Ito Shiori a été violée. La jeune femme, fort probablement droguée, a été agressée sexuellement et violée par un journaliste haut placé auprès de qui elle avait demandé des conseils pour décrocher un poste. Confrontée à un système judiciaire où tout semble encore à faire pour s’attaquer à ces crimes sexuels, Mme Shiori signe La boîte noire, le témoignage brutal de son parcours du combattant.
Si le mouvement #metoo est supposé avoir libéré la parole des femmes victimes d’agressions – et le nombre de dénonciations a effectivement augmenté dans la foulée de l’affaire Weinstein, par exemple –, tout n’est pas rose ailleurs dans le monde. Outre la « liberté d’importuner » que réclamaient plusieurs actrices françaises, le modèle japonais, où la justice est bien souvent expéditive, comme l’indiquait Jake Adelstein dans J’ai vendu mon âme en bitcoins, et où les femmes sont encore trop souvent considérées comme des citoyennes de seconde zone, fait bien piètre figure par rapport à certains pays occidentaux.

Confrontée à une structure policière plus que rigide, qui fonctionne selon des procédures archaïques, Mme Shiori constatera, à son grand effroi, que son agresseur, N. Yamaguchi, a ses entrées auprès du premier ministre Shinzo Abe, et qu’une première tentative d’arrestation a été annulée au dernier instant par une personne haut placée dans la hiérarchie policière. De là à penser qu’il existe un système pour faire taire ce genre de crimes lorsque les criminels sont des amis du pouvoir, il n’y a qu’un pas que l’on franchira fort rapidement.

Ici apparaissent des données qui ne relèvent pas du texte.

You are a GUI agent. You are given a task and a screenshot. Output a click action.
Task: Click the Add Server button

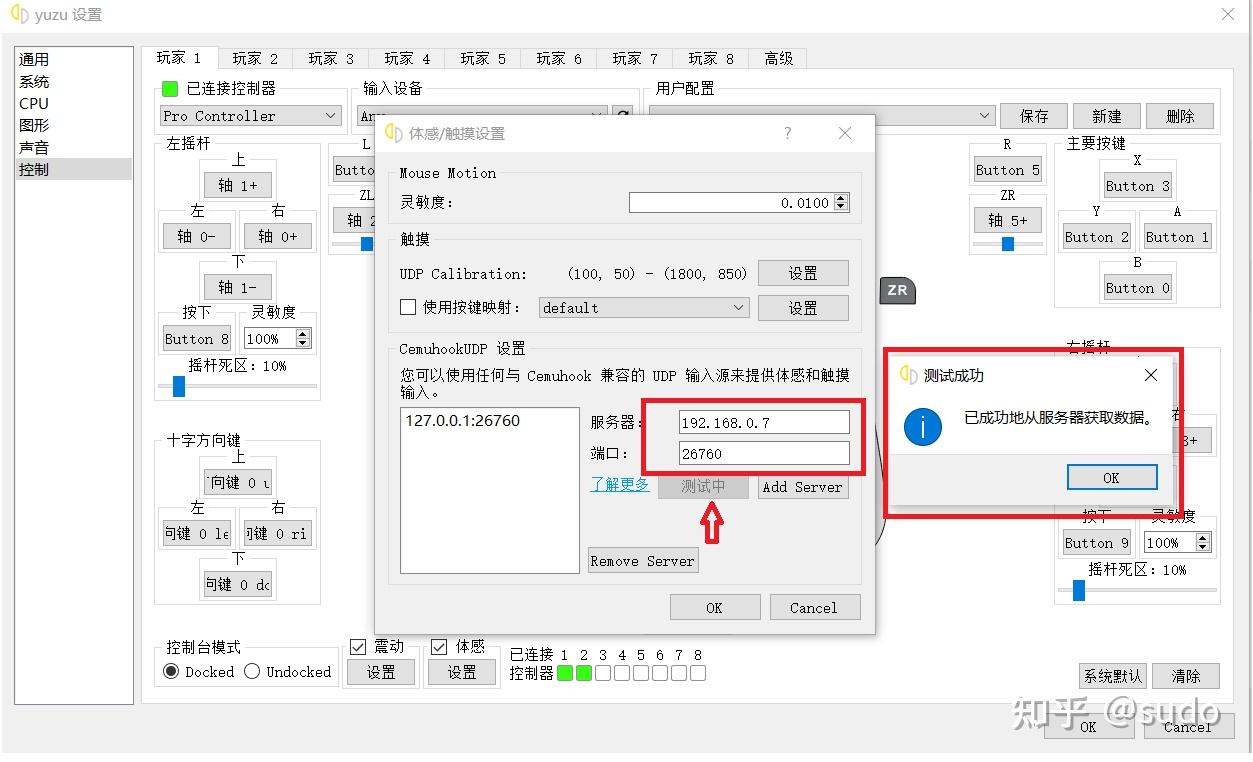[x=802, y=487]
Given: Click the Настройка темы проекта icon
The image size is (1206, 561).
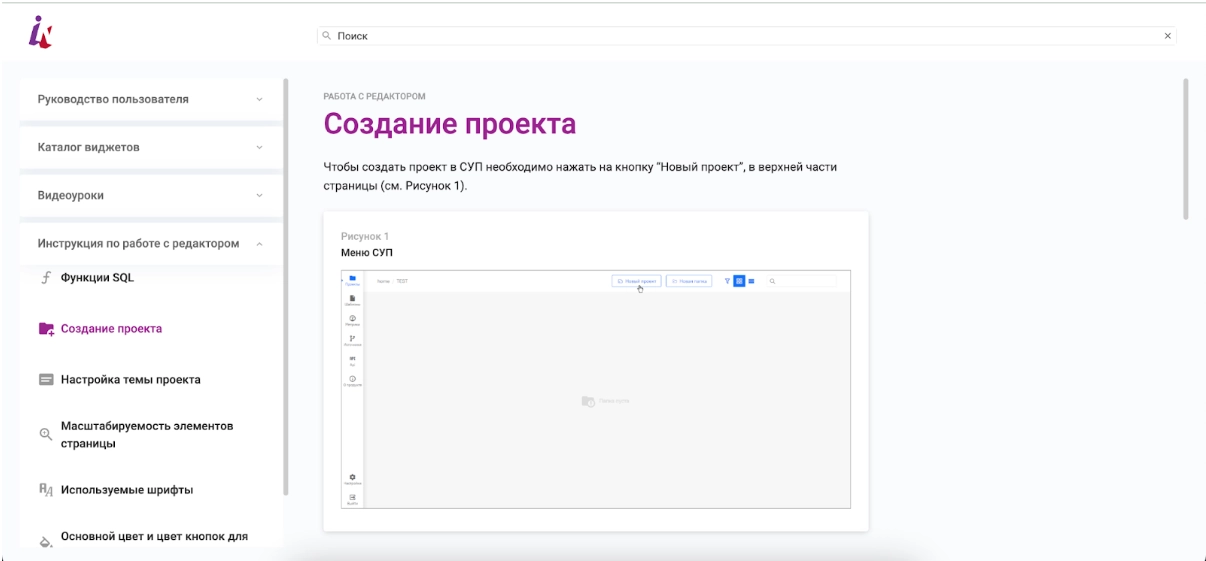Looking at the screenshot, I should pyautogui.click(x=46, y=380).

Méthodique, minutieuse, l’auteure raconte son parcours, ses démarches, en plus de tracer un portrait de la situation ailleurs dans le monde. Comment cela se fait-il que l’on rapport 50 fois plus de viols en Suède qu’au Japon? Certainement pas parce que les Japonaises sont 50 fois moins victimes de viol…
Désireuse de se battre jusqu’au bout, Ito Shiori ira même jusqu’à organiser une conférence de presse pour dénoncer publiquement son agresseur. Conspuée par une société encore trop conservatrice, elle recevra même des menaces de mort. Voilà donc pourquoi elle décida ultimement de publier son récit dans La boîte noire. Sans fioritures, le livre est un long compte-rendu des obstacles que la société patriarcale et misogyne japonaise tente de placer sur la route de la jeune femme. On en ressort ébranlé, en colère, ulcéré par toute cette volonté de passer le phénomène du viol sous silence. Comme quoi la société humaine a encore besoin de progresser…
La boîte noire, d’Ito Shiori, publié aux Éditions Picquier, 223 pages.